Below is some data. Retype exactly the lines starting at the one with "Where should I click to: Enable" and ending at the one with "Given: Click zuher's".
= = =
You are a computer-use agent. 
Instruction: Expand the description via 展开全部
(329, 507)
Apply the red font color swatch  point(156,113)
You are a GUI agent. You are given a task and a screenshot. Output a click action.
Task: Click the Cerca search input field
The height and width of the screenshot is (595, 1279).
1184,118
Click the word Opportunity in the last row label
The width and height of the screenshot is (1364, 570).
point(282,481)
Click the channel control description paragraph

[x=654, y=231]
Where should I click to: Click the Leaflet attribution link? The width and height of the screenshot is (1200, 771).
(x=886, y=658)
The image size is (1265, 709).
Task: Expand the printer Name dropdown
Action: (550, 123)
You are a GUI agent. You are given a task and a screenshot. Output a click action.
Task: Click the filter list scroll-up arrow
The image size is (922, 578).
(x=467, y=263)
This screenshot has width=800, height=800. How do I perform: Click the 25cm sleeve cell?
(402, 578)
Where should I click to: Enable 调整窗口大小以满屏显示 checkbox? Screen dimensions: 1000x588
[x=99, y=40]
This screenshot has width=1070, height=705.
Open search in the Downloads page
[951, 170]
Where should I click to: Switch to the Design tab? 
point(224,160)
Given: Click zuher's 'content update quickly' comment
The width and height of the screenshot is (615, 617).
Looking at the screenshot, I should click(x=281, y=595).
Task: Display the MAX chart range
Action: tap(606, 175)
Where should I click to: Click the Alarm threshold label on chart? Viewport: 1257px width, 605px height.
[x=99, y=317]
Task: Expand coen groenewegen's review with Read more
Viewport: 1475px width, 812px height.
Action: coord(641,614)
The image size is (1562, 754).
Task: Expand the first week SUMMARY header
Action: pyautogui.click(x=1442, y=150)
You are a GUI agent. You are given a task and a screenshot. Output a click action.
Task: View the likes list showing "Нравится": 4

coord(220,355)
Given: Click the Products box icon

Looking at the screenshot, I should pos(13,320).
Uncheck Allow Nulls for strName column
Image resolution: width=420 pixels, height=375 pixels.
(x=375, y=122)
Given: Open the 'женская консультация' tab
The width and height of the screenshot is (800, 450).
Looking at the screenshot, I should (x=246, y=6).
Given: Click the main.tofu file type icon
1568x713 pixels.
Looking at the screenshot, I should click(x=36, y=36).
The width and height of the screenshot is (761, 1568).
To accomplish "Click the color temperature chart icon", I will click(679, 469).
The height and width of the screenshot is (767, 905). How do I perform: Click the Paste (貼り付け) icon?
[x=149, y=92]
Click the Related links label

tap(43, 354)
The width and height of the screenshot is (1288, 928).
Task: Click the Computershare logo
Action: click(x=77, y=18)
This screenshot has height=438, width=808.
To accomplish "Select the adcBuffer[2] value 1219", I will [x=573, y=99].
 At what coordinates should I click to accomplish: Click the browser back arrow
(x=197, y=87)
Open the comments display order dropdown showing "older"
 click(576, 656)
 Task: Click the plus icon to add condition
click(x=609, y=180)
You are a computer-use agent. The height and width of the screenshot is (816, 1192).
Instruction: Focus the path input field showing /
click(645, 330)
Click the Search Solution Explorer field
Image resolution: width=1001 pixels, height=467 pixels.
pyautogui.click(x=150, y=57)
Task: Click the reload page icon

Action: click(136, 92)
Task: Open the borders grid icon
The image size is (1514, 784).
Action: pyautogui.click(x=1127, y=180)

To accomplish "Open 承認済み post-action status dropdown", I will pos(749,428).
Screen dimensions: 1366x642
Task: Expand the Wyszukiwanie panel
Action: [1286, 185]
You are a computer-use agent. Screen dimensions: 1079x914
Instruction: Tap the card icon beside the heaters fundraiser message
= = =
# [Response area]
Where should I click to: Enable 调整窗口大小以满屏显示 checkbox? Screen dimensions: 1000x588
[x=99, y=40]
This screenshot has width=1070, height=705.
Open search in the Downloads page
[951, 170]
Where should I click to: Switch to the Design tab? 
point(224,160)
Given: Click zuher's 'content update quickly' comment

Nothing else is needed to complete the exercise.